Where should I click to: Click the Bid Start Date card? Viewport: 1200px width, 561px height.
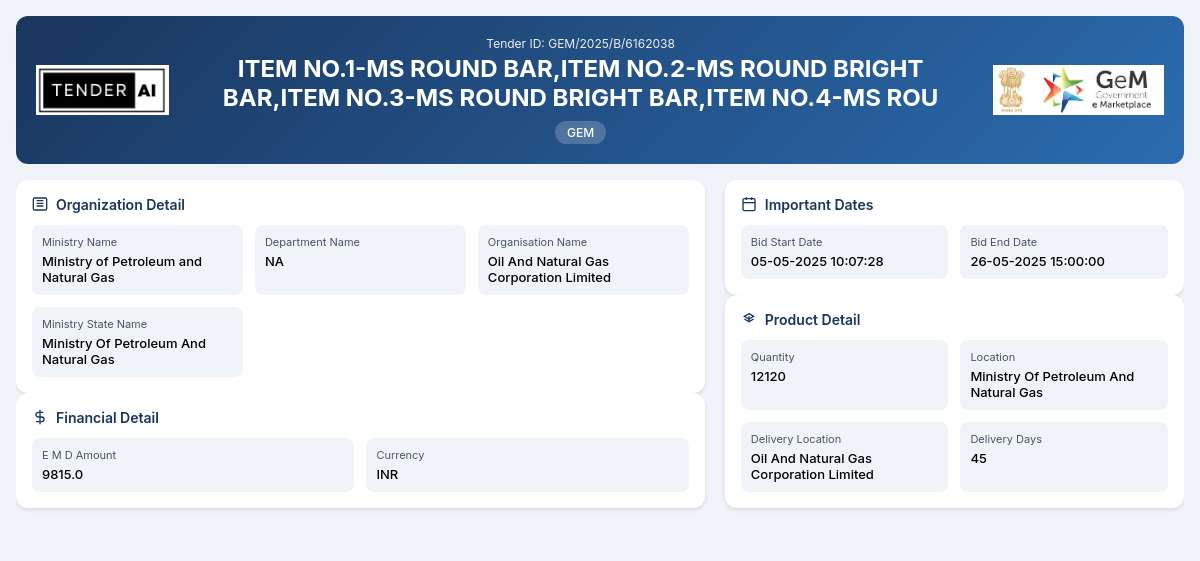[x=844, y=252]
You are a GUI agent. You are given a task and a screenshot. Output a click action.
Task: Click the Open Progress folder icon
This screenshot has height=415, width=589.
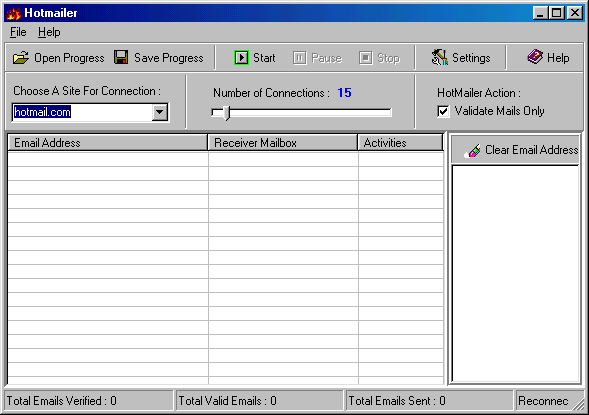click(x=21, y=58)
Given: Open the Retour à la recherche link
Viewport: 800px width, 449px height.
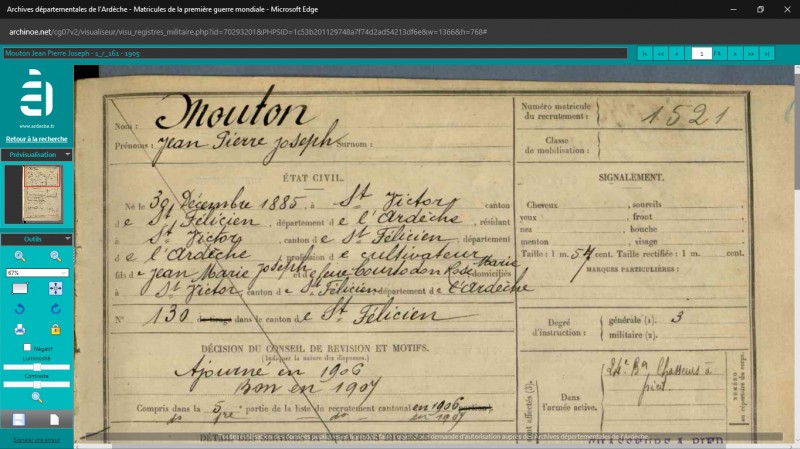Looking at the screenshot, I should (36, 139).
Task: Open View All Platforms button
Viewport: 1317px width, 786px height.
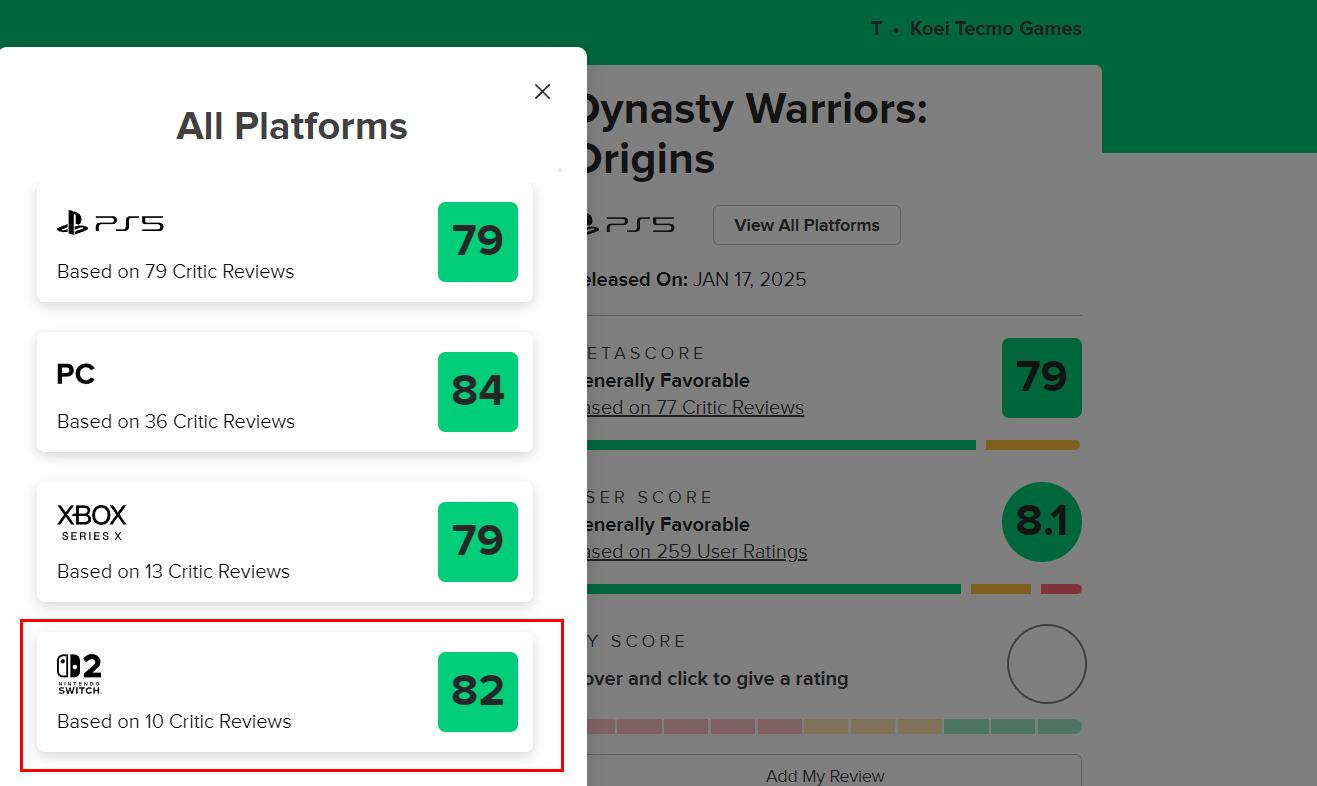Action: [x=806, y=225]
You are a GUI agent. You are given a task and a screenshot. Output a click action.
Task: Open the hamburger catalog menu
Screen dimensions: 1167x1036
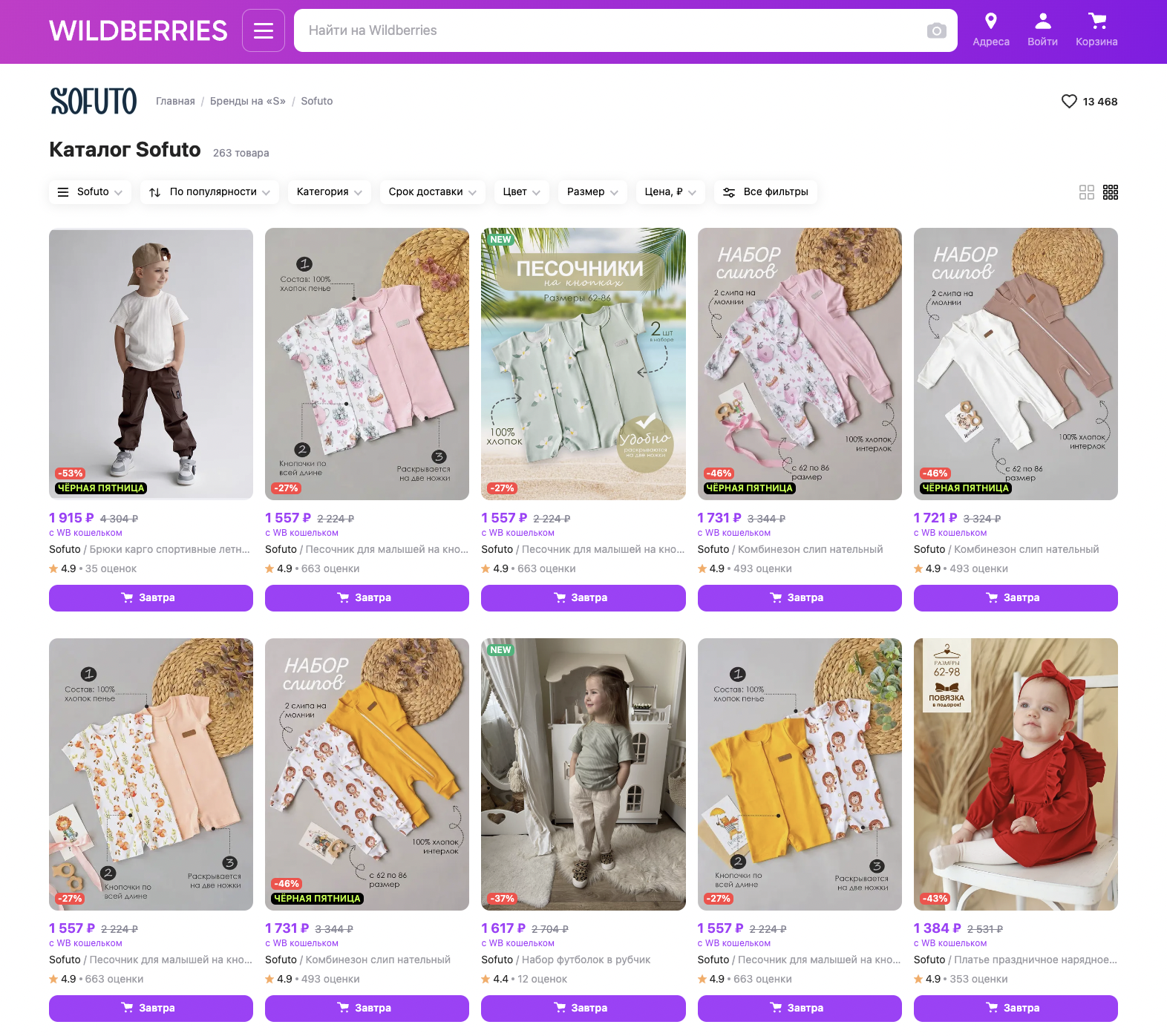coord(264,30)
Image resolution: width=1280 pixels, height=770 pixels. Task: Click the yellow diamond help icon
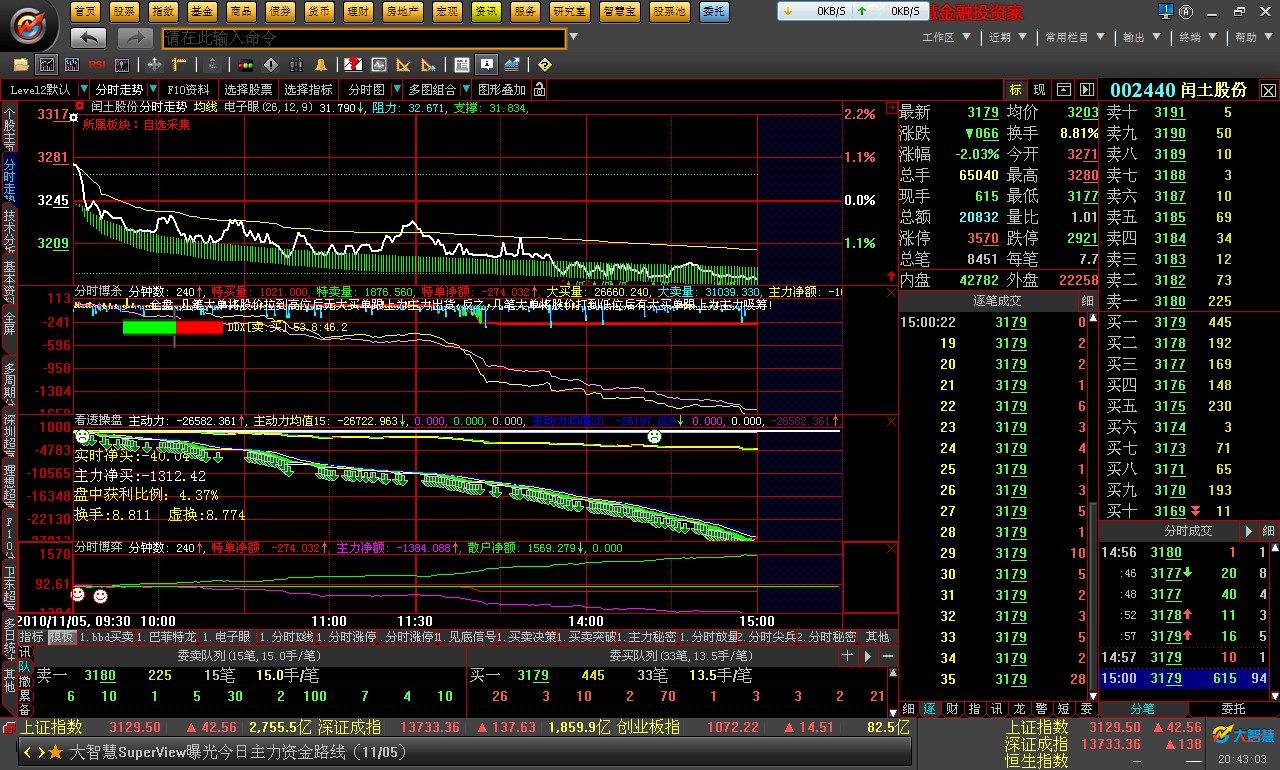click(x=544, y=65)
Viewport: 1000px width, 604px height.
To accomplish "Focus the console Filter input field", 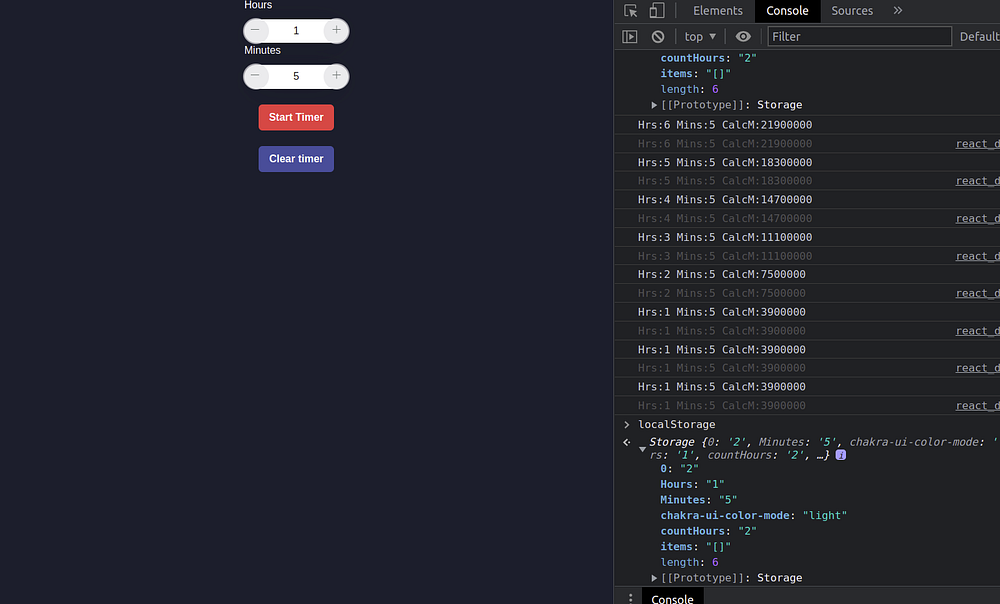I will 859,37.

************

_Exercise aim_
In the material from the line with "Given: Open the Retour à la recherche link" to the line with "coord(264,30)", please swap "Viewport" for "Screen" and write those lines out again with nothing else changed. Leave the pictures out of your answer.

_Final answer_
Given: Open the Retour à la recherche link
Screen: 800px width, 449px height.
Looking at the screenshot, I should (36, 139).
Task: Open View All Platforms button
Screen: 1317px width, 786px height.
Action: [x=806, y=225]
You are a GUI agent. You are given a task and a screenshot. Output a click action.
Task: Open the hamburger catalog menu
Screen dimensions: 1167x1036
coord(264,30)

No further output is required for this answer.